About thinking games
This category of thinking games is sure to make the cogs in your brain spin faster. Luck plays no role in these games. Only your little gray cells, your master strategy skills, and your cunning can get you to victory.
Do you think you have what it takes? Play these thinking online games and find out if your reasoning skills are as sharp as you think.
What are thinking games?
Thinking games are not a type of game, but rather a category of fun challenges that require brain work to solve.

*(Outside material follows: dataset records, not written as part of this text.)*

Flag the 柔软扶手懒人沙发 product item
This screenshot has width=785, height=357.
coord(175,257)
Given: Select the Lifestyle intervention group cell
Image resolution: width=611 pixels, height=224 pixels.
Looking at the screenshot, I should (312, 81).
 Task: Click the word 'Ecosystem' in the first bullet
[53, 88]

These games do not rely on luck or motor skills. You must use your analytical skills and logical reasoning to solve them and win. Some may even require strategy and the employment of other skills such as visual-spatial processing, memory, and/or concentration.
Types of thinking games
Thinking games can take up many forms, which means that anyone can find a game to their liking to challenge their brains.
Sudoku, is a prime example of a thinking game, for instance. Each puzzle has one single solution and the players must rely solely on their logical skills to solve them. There is no mathematical knowledge or luck involved. The simple reasoning is: if X is true, then Y is false.

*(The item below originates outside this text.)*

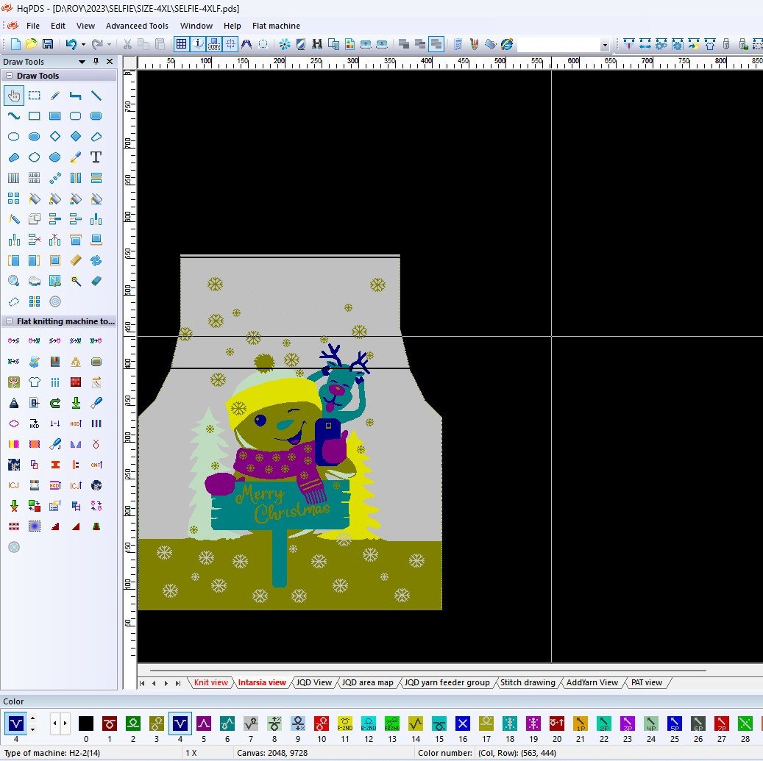The image size is (763, 761).
Task: Choose the magnifier zoom tool
Action: (13, 281)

2048 is also a numbers puzzle that requires logical thinking to be solved but already requires good visual-spatial processing to plan the merge of the tiles and increase their sum.
Also involving visual-spatial processing, we have Falling Cubes, a game inspired by the classic Tetris. Even more challenging, we have The Cube, an online game that replicates the Rubik’s Cube, the long famous 3D puzzle that even prompted the existence of worldwide championships given its difficulty.
Many games involving beating an opponent, be it a friend or artificial intelligence, also fall within the category of thinking games when they do not involve the use of dice or any other device subject to luck.
These can even be harder as you need to double your reasoning skills. For example, in a game of Master Chess you must plan your strategy and analyze the disposition of the pieces on the board, but also get in your adversary’s shoes and try to understand what their strategy may be and how they are perceiving the board.
Chess is a complex game, but the same type of double thinking can also be found in much simpler games such as 4 in a Row or Tic Tac Toe, for example. In both of these games, you need to focus both on trying to win and on understanding your opponent’s intent in order to try to block them.